Stored records

* * * * * * *

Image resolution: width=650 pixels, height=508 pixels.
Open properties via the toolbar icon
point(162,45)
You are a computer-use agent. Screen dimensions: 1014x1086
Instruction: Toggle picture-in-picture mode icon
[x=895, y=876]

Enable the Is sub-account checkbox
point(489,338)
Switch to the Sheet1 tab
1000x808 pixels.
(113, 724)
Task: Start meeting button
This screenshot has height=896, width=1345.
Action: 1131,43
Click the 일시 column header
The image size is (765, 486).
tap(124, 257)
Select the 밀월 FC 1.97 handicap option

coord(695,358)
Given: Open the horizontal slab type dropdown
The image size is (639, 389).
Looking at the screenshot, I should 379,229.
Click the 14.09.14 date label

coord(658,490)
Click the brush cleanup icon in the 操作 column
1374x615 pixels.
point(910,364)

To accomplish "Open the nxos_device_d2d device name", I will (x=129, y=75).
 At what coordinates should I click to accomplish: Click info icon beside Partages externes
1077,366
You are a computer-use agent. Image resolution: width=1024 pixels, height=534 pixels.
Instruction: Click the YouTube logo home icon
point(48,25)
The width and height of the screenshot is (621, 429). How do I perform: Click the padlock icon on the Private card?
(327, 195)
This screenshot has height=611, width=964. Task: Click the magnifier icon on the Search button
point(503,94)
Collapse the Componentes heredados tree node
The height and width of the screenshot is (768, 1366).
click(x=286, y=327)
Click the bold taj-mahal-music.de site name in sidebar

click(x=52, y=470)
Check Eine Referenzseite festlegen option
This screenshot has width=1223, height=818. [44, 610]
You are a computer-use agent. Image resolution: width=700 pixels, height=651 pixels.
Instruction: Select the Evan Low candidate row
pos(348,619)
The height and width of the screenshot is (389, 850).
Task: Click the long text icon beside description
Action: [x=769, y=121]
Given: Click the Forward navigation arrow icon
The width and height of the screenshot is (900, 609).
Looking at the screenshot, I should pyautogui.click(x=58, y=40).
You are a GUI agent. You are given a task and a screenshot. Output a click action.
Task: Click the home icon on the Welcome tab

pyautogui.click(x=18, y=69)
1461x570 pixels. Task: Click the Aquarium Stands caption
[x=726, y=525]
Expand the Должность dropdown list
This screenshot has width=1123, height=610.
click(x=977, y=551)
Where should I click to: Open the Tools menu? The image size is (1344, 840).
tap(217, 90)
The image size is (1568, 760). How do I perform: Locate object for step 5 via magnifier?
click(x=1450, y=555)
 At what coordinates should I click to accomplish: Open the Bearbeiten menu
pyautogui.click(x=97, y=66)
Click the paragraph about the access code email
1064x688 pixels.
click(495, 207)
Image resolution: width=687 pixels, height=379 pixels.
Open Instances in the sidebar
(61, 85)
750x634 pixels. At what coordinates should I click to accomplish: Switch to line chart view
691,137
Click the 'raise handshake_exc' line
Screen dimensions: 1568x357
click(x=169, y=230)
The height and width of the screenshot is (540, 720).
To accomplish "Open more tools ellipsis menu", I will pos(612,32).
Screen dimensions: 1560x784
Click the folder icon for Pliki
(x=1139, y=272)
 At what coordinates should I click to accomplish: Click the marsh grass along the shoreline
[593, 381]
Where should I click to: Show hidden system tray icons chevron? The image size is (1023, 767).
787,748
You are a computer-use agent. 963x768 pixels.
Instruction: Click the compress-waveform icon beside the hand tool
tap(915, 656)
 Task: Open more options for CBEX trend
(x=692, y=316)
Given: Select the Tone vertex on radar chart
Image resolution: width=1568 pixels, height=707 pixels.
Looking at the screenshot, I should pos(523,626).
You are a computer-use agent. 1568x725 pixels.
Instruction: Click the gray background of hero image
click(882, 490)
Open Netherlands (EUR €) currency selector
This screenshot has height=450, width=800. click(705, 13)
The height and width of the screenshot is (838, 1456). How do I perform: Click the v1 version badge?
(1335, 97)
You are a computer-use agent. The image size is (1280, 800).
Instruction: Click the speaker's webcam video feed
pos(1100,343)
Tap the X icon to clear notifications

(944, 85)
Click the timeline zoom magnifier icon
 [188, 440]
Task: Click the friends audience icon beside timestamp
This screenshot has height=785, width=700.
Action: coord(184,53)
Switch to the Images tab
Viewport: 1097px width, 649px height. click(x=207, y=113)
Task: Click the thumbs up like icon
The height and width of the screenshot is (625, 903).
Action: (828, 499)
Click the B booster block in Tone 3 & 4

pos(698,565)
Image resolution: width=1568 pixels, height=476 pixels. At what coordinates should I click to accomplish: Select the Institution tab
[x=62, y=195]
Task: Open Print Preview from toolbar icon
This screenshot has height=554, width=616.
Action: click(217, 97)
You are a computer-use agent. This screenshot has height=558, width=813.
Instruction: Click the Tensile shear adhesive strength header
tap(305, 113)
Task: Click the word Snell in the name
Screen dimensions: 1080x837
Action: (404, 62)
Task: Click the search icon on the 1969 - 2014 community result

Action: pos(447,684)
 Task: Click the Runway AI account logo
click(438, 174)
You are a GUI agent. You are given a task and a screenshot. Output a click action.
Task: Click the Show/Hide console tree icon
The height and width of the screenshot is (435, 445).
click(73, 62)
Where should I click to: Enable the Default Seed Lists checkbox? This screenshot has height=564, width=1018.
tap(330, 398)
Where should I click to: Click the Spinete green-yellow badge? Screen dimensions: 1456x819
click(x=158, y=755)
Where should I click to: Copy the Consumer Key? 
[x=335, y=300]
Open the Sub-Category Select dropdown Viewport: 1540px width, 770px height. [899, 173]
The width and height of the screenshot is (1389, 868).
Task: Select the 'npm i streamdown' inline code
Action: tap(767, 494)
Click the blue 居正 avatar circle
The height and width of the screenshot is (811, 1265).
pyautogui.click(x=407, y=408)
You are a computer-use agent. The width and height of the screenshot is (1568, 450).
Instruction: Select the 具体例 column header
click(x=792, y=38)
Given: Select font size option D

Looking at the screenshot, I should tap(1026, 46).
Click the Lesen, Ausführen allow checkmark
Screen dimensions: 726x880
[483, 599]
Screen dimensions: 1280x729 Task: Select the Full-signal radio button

* * * * * * *

● **WHAT THE EXERCISE ASKS**:
Filter the entries above down to the lines containing the word "tree".

● **RESULT OF THE TASK**:
Collapse the Componentes heredados tree node
Task: Click the Show/Hide console tree icon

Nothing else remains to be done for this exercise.